Wednesday, 3 October 2012

Edward Lear and Limericks




Apart from the widely known example of Charles Dickens this year also marked the 200th anniversary of another literary giant

Also born in 1812 was Edward Lear the developer of the limerick, he was in addition an outstandingly good artist and a travel writer with a particular love of the Mediterranean. The limerick is of course a witty poem especially one in five-line meter with a strict rhythm. It is quite an exercise to produce work to this scrupulous metre. Although he did not invent the form Lear certainly did a great deal to popularise limericks. Lear had a troubled life. From childhood he endured ill health, including epilepsy, of which he was ashamed, and was effected by depressive illness. He never managed to marry, but he had good friends and doted on his cat Foss.

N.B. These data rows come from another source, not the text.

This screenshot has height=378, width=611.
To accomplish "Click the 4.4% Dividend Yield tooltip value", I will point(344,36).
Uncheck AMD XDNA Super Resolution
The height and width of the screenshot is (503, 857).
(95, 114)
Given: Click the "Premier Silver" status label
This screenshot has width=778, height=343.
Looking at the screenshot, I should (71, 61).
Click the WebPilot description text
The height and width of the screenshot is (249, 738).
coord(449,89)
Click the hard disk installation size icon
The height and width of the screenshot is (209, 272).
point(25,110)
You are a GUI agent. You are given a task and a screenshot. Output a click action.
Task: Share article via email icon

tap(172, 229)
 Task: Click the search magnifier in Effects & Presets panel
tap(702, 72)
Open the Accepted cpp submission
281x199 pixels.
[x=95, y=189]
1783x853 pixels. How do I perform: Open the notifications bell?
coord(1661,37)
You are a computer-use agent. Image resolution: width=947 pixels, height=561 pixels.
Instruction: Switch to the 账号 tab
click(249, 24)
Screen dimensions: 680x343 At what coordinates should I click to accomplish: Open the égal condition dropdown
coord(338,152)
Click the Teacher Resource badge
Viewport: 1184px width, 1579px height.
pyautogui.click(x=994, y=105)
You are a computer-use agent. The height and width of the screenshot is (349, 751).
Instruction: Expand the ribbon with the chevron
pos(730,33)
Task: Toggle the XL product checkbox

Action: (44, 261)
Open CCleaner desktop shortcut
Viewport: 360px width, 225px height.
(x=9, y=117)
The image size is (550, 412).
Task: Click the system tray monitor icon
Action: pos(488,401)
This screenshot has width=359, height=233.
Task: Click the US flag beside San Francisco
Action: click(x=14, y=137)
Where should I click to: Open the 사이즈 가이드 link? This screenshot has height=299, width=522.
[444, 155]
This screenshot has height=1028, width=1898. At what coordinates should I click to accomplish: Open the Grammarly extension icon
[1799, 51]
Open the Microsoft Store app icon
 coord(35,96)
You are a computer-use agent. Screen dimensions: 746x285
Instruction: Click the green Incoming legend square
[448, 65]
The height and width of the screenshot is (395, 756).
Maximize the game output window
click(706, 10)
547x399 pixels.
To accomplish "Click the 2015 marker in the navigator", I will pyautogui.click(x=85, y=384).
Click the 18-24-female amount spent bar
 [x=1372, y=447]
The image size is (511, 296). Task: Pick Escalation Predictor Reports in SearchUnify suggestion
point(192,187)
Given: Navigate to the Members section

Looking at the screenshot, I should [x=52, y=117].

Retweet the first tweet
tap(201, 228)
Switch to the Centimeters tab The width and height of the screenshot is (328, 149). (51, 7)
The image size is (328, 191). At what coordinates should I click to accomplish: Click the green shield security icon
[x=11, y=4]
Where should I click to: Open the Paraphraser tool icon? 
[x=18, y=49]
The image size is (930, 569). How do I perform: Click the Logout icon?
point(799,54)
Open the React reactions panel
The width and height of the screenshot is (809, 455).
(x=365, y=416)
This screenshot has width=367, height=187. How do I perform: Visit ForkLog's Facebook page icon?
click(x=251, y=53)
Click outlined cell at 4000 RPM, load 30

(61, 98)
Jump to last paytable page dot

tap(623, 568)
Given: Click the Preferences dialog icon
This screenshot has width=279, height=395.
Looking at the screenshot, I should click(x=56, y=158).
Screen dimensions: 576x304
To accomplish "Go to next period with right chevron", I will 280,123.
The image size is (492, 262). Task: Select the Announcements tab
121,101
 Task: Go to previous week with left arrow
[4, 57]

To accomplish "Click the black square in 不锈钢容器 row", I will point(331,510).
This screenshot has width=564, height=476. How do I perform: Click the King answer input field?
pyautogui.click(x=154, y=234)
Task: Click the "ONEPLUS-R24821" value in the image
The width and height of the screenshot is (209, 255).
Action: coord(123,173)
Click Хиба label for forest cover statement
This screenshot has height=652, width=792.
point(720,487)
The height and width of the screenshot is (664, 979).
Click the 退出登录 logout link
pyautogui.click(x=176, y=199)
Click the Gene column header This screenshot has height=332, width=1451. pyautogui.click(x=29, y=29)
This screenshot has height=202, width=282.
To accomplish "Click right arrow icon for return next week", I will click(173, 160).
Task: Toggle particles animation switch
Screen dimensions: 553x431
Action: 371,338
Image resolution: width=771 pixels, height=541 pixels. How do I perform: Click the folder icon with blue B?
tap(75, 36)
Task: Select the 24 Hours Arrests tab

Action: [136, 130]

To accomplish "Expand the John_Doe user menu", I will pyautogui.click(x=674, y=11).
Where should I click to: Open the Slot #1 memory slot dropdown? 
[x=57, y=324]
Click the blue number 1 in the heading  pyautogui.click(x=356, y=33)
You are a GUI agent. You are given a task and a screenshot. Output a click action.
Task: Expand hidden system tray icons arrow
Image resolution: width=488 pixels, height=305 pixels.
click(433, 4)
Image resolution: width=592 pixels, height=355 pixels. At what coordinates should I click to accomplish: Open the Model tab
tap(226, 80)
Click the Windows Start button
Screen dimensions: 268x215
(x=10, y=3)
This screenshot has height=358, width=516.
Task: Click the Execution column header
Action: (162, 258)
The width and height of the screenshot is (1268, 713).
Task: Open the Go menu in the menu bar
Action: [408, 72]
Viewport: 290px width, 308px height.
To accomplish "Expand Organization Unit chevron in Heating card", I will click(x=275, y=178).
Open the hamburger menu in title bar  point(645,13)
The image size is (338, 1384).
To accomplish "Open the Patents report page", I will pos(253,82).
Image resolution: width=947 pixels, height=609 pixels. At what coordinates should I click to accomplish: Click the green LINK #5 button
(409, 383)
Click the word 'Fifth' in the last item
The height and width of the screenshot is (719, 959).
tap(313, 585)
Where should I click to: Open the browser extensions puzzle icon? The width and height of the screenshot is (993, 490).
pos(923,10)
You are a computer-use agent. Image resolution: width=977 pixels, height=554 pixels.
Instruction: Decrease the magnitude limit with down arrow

 He was a wandering artist, travelling, despite his paranoia, to wild parts of Europe to make exquisite watercolours. Some of these journeys were risky. Corsica, for instance, was infested with brigands who made a habit of kidnapping solitary travellers. He wrote accounts of these journeys, sketching wherever he went, grumbling  about miserable accommodation, boring encounters with German travellers, and also about the monks he found everywhere and detested.

Lear did have North Staffordshire connections. He did the rounds of the aristocratic homes of the area such as Trentham where he was appalled by the smoky atmosphere from nearby Stoke.

Simon Daniel a fellow scribbler in Leek and I believe we should not allow this anniversary to pass unnoticed in the Moorlands. Earlier this year we produced a few local examples.

A farmer who lived outside Leek
Had a prize Dexter bull that could speak
He taught it good diction
And fed it pulp fiction,
The classics, pig Latin and Greek


A vicious young thug from Brown Edge
Tipped young birds out before they could fledge
But one day they fought back, with a vicious attack
And pecked him to death on a ledge

A Teutonic zealot from Flash
In the First War sprouted a ‘tasche
He looked like the Kaiser
He should have been wiser
And he wouldn’t have been run out of Flash.

We did write a limerick regarding a wayward young woman from Tean, but judged it too lewd for the readership of the Post and Times.